Apparently, endorphins trigger “a positive feeling in the body” which doesn’t quite explain to me why so many runners, or joggers as I prefer to call them for wind-up purposes, look so miserable. There must be something incredibly enjoyable and satisfying about it otherwise people wouldn’t do it, would they? At almost any time of the day I can walk around our village and there is some wheezing, sweating individual with a hangdog expression, listening to music on their iPods. Now the iPod bit I find interesting. If it was really that much fun, why would anyone feel the need to listen to music other than to take their mind off such a ghastly activity? I often play music when I am carrying dull but necessary activities like cleaning the toilet or cutting the grass
I note also that endorphins are also very active during sex. “Endorphins released during sexual intercourse and orgasms are natural mood-boosters and stress relievers”, says one website. This sounds far more fun than traipsing along the road for hours on end.

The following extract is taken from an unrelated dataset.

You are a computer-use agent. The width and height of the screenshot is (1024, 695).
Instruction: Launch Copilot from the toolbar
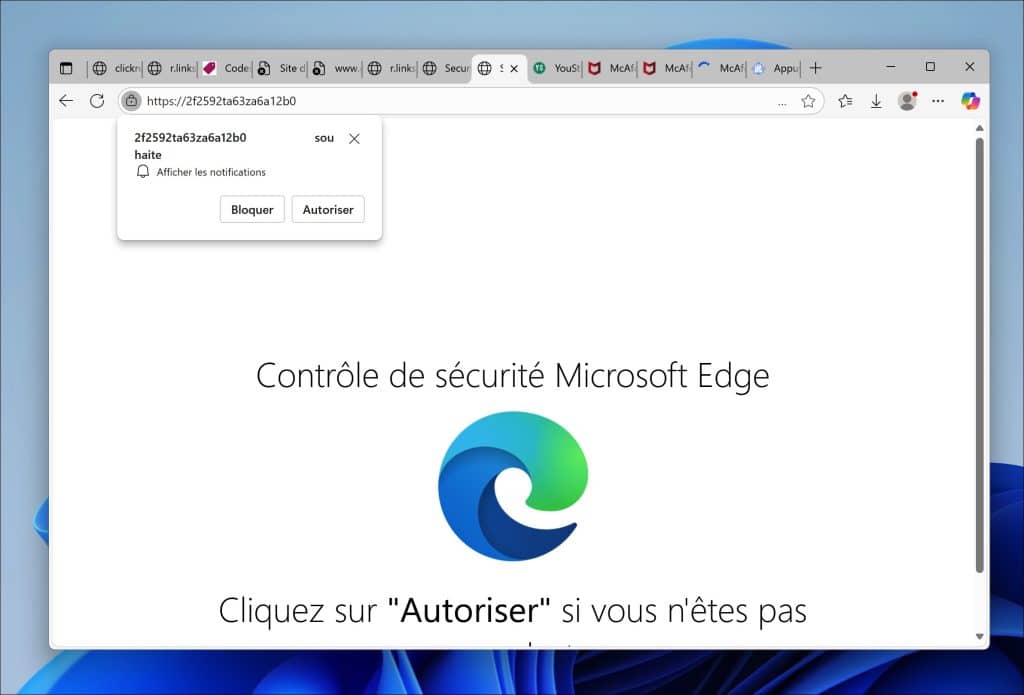tap(970, 101)
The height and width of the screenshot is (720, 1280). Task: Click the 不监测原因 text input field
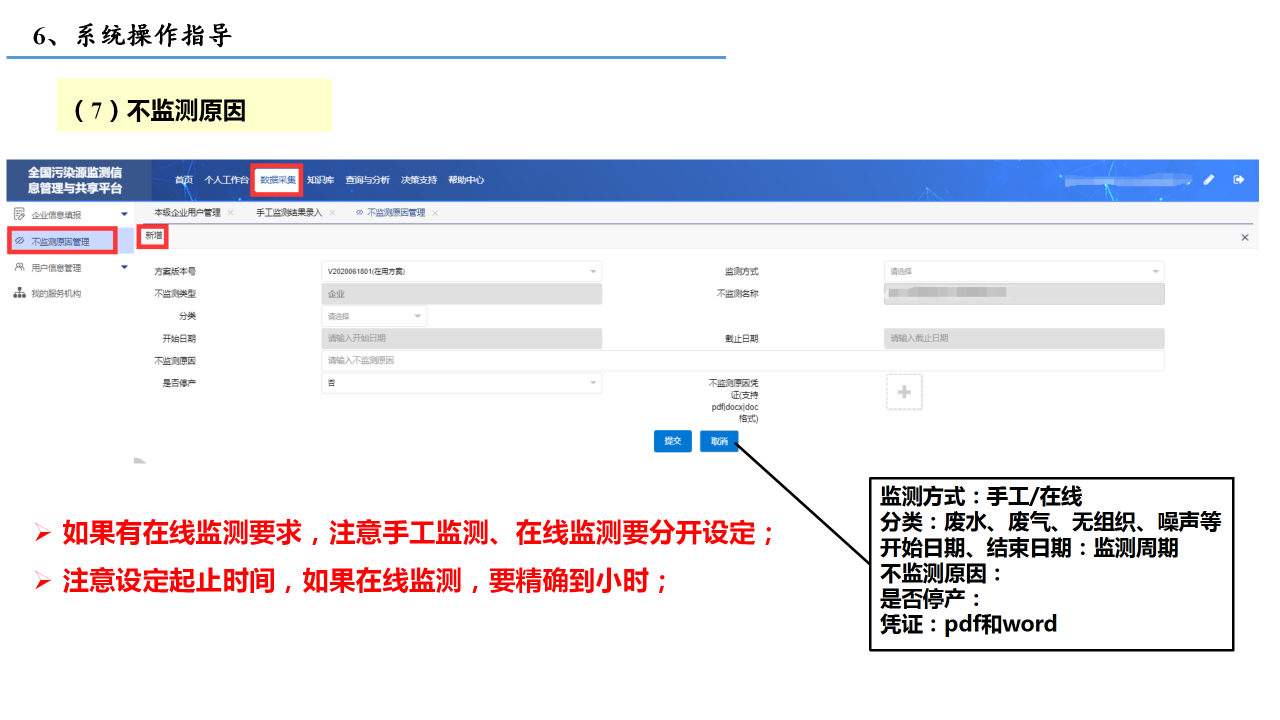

I do get the fitness stuff though. Most runners are in far better shape than I am – I make do with things like golf and walking to the pub – although let’s check their knees and ankles in a few years time after they have been pounding the streets and pavements.
Marathons and 10ks are huge these days and many people raise millions for charities in so doing. If you are not going to win a marathon or 10k – and most runners never win a race in their lives (something else I don’t understand because I have never participated in a sport, apart from golf, where I did not want to win) – then why not do it for a good cause?
Even in the days when I was fit enough to play active sports, I always hated running. I could run all over the football pitch but it was for a purpose. Running for the sake of it left me cold. That said, I still do not understand how anyone can run 10k without stopping at least once and 26 miles – I get tired driving that far these days! This is particularly impressive with the over 40s (and 50s) who take up running later in life. I am told that running is not just a mid life crisis but it’s also a drug, you get hooked on these endorphins. When I am about to collapse onto the couch for an evening of brainless TV watching, thousands are getting into their skimpy shorts and vests to pound the mean streets. As I am pouring my glass of wine, I suspect I know who is likely to live longer.
I jest of course. No one went out running for leisure, pleasure or purely for fitness when I was a kid and now everyone, apart from me, does. And I’ll bet they all enjoy those endorphins to the full! Bloody good luck to them, I say.